Lara broke free of Dafydd with a laugh and gave Kelly a once-over before nodding in satisfaction. “You’ll do for someone I haven’t dressed.”
“Lara, if you’d made my scrubs, we’d still be back at my apartment with you working on them. I’m sure they’d be beautiful, but all they needed to be was functional. All right.” Kelly glanced from Lara to Dafydd, then around like she sought the invisible Aerin before dusting her hands together. “Let’s go save Reg.”
By comparison to Reginald Washington, Ioan looked hale and hearty. The detective’s dark skin was ashy blue, healthy color leeched away. An oxygen mask covered half his face, but his eyes were sunken with ill health, and though at least one of the IVs snaked into his veins was saline, he looked dehydrated.
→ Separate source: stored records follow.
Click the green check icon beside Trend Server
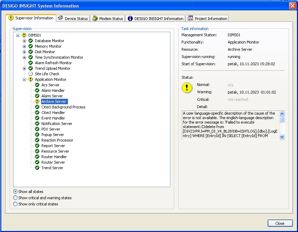The height and width of the screenshot is (232, 298). (x=37, y=168)
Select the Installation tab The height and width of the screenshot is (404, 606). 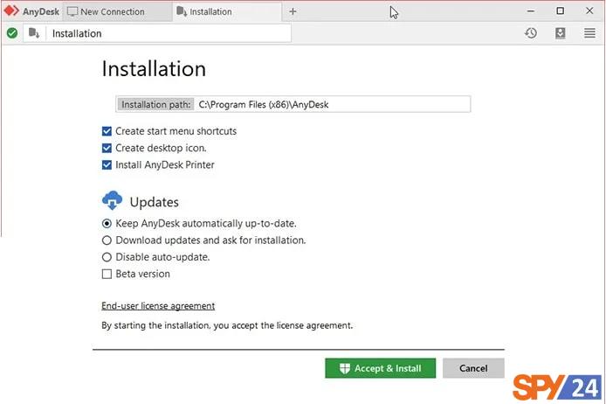click(x=227, y=11)
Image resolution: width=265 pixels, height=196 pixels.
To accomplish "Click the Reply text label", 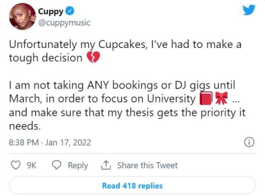I will (x=78, y=165).
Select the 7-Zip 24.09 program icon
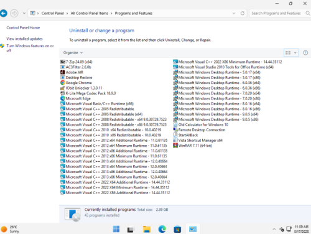This screenshot has width=311, height=234. click(x=63, y=62)
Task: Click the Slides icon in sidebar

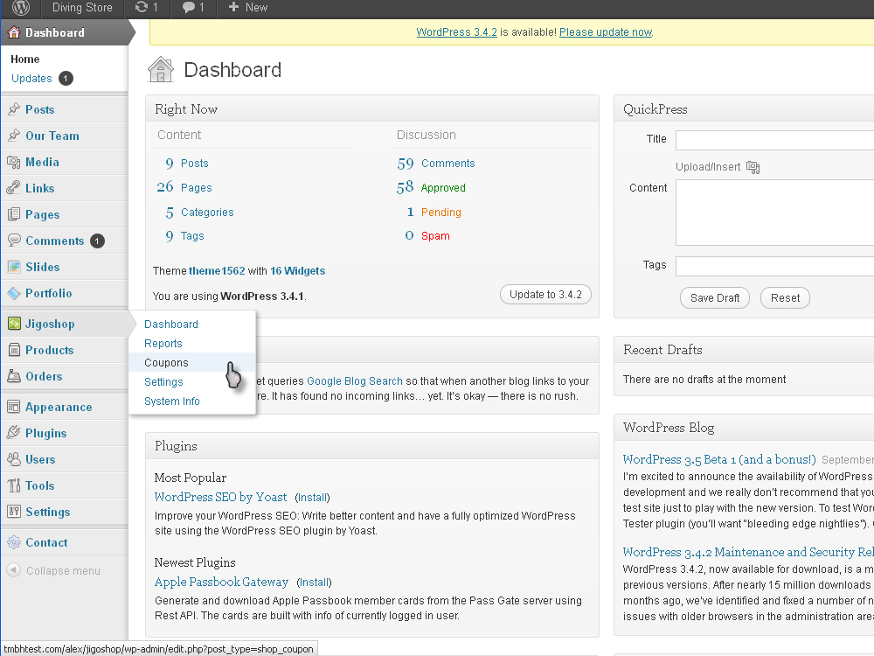Action: (14, 267)
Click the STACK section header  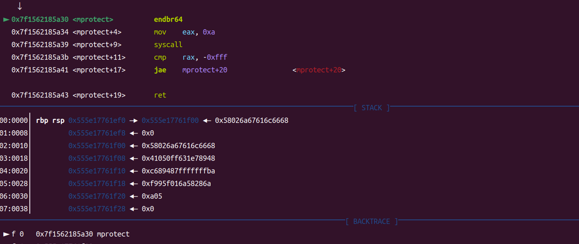(x=371, y=108)
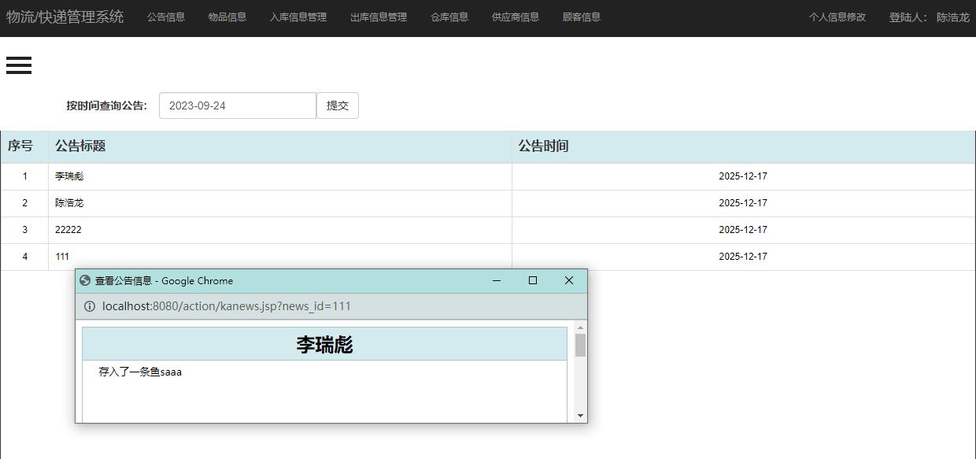Click the info icon in the popup address bar
This screenshot has height=459, width=976.
coord(89,306)
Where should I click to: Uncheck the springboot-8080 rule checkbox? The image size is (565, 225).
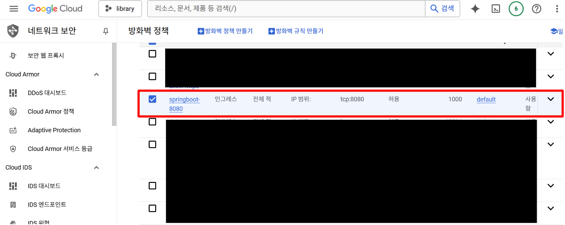(153, 99)
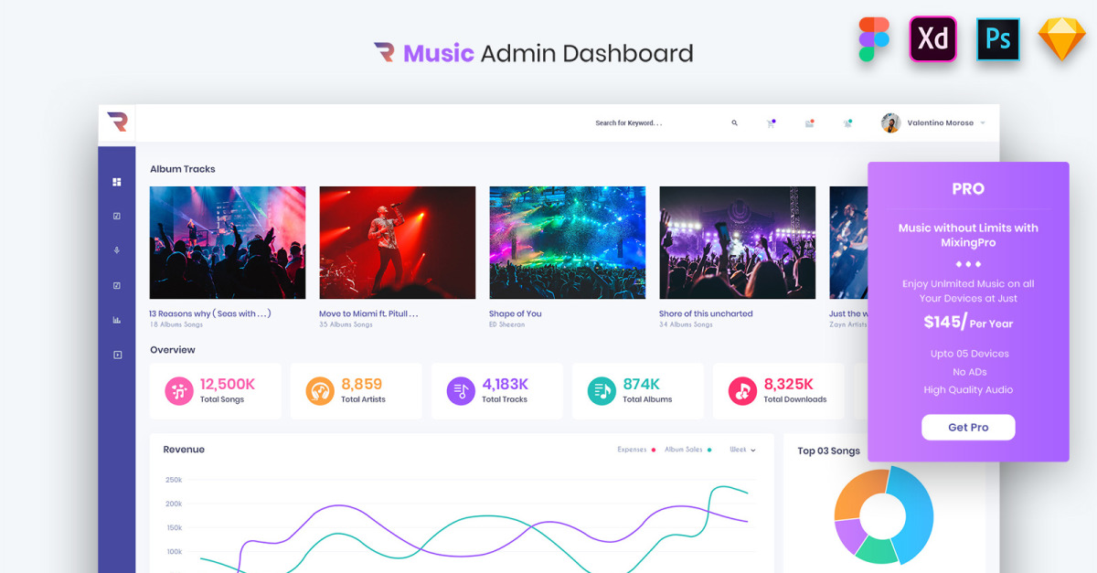This screenshot has height=573, width=1097.
Task: Open the dashboard grid icon in sidebar
Action: 117,182
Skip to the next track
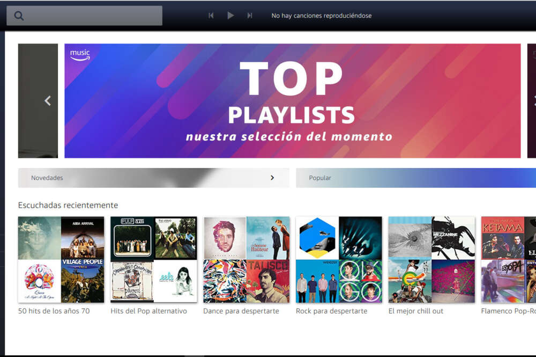The width and height of the screenshot is (536, 357). pos(250,16)
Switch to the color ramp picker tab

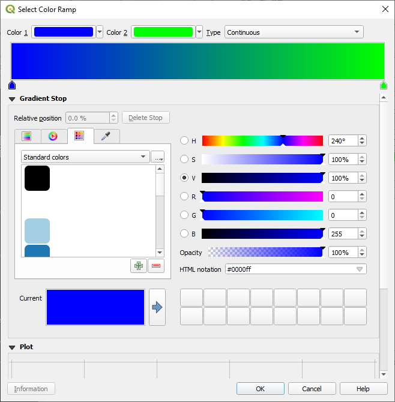pos(26,136)
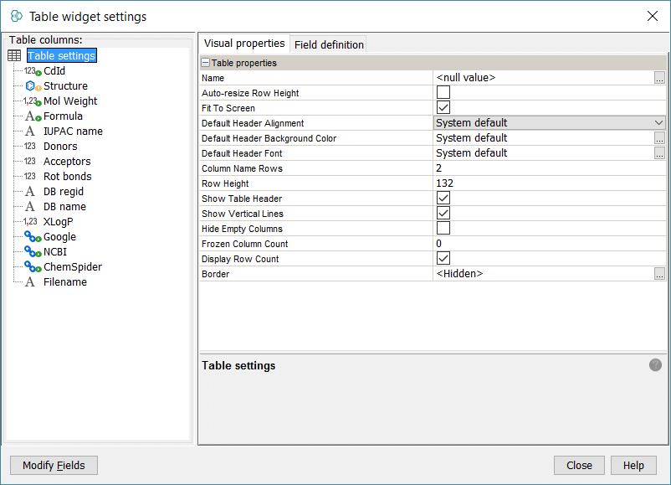Viewport: 671px width, 485px height.
Task: Click the Mol Weight decimal icon
Action: click(33, 101)
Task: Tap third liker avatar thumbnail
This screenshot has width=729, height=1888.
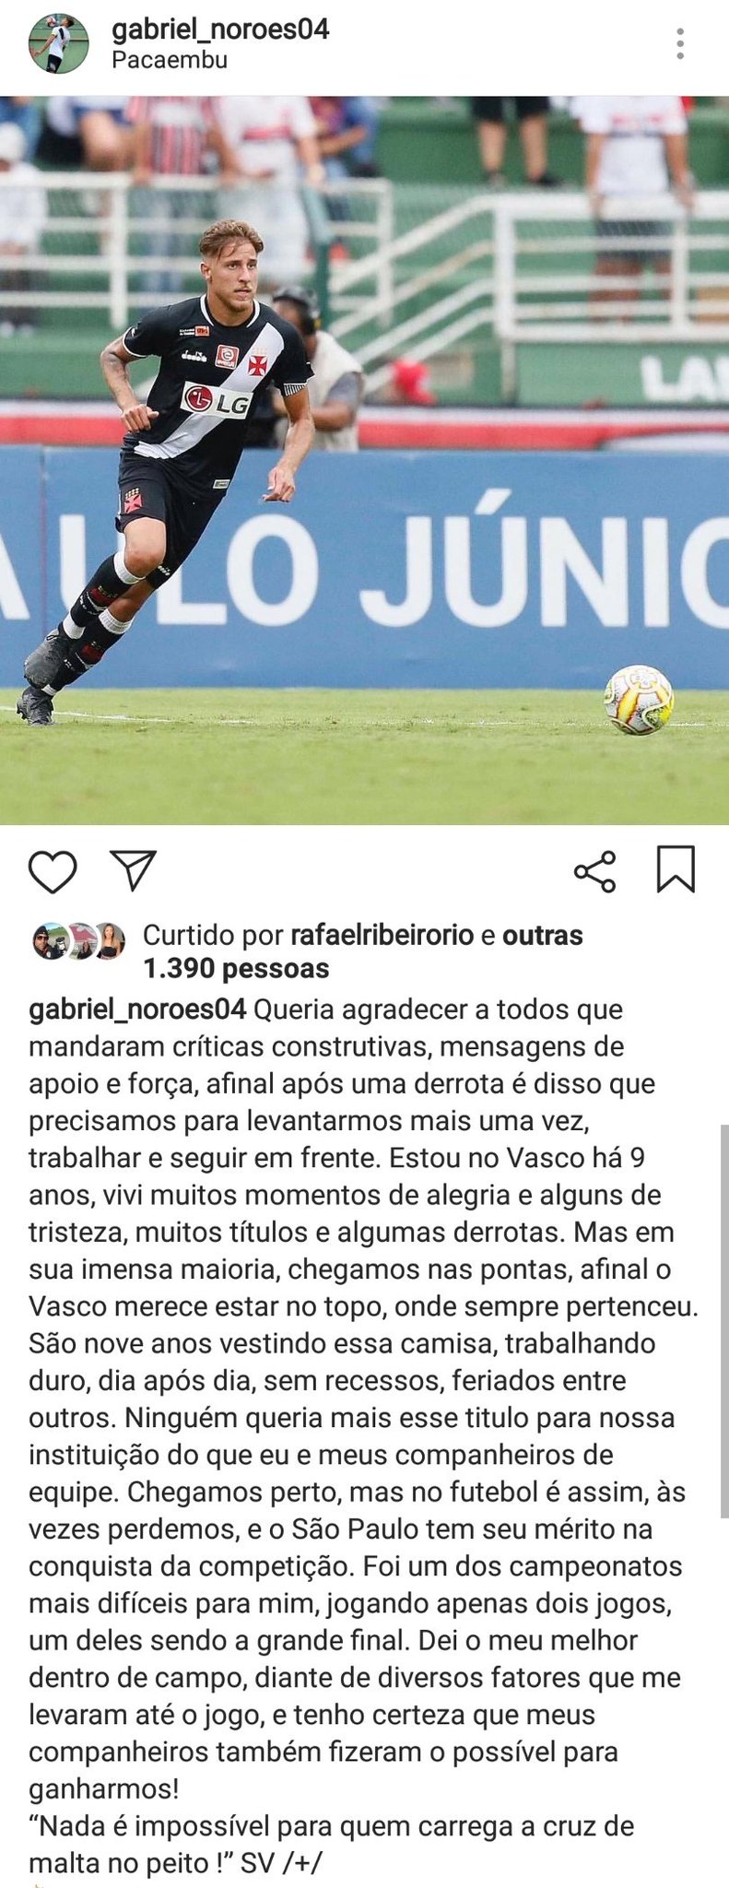Action: 109,941
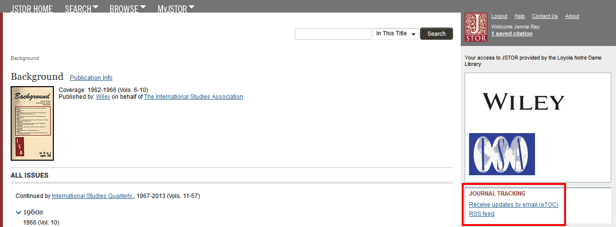Image resolution: width=616 pixels, height=227 pixels.
Task: Click the ISA globe logo
Action: 502,154
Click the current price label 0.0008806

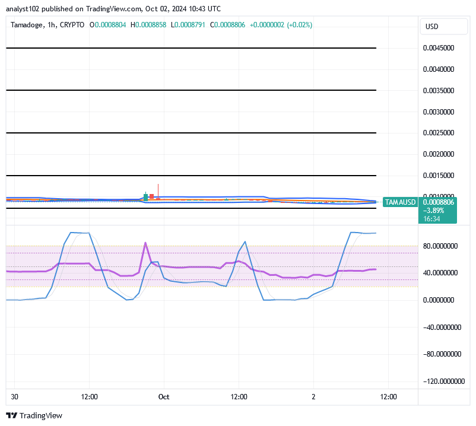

Dehydrated and bloated both, Lara thought; his hands were swollen, and his torso was patchy under the hospital gown, suggesting there was still material packed against puncture wounds. Small tubes drained the wounds, and the private room was filled with machinery beeping and the oxygen machine’s rasp.
Kelly stopped inside the door, hands cupped over her mouth. “Oh my God. Can we even move him?”
Aerin set Ioan down in a chair, glamour disrupting as she did so. She rubbed her shoulders as she came to stand over the dying detective, a frown etched between her eyebrows. “He smells of infection. Will he live if we move him?”
“He’ll die if we don’t,” Lara said to both of them, grateful she would be understood. Truth made her response sharp, and she wished it away, knowing it would do no good. “Aerin, I know you’re not a healer, but is there any way you can use your magic to stabilize him a little? Stone is very stable …”
The Seelie woman pursed her lips, intrigued. “I would never have thought of such a use. But the earth here is very far away, Truthseeker, and iron spikes the space between us. I’m not sure if I can work a holding magic within these walls.”
“Maybe set a spell to trigger when we enter the Barrow-lands, then. Something to link his strength to the land, the way you linked mine to it through the horse.”
“The horses.” Aerin focused on Lara abruptly. “Will we abandon them, then? We cannot bring this de-tek-tiv to the green place, nor bring them here.”
Lara dropped her chin to her chest and swore. “We’ll have to come back for them later.”
“Will the time wrench us astray? Will the horses be lost to us, if we travel without them?” Aerin asked Dafydd.
He said “No” absently as he traced a door-sized rectangle in the air. “So long as I open the worldwalking spell on both sides myself, it should be fine. It’s not meant to throw travelers out of time when properly worked.”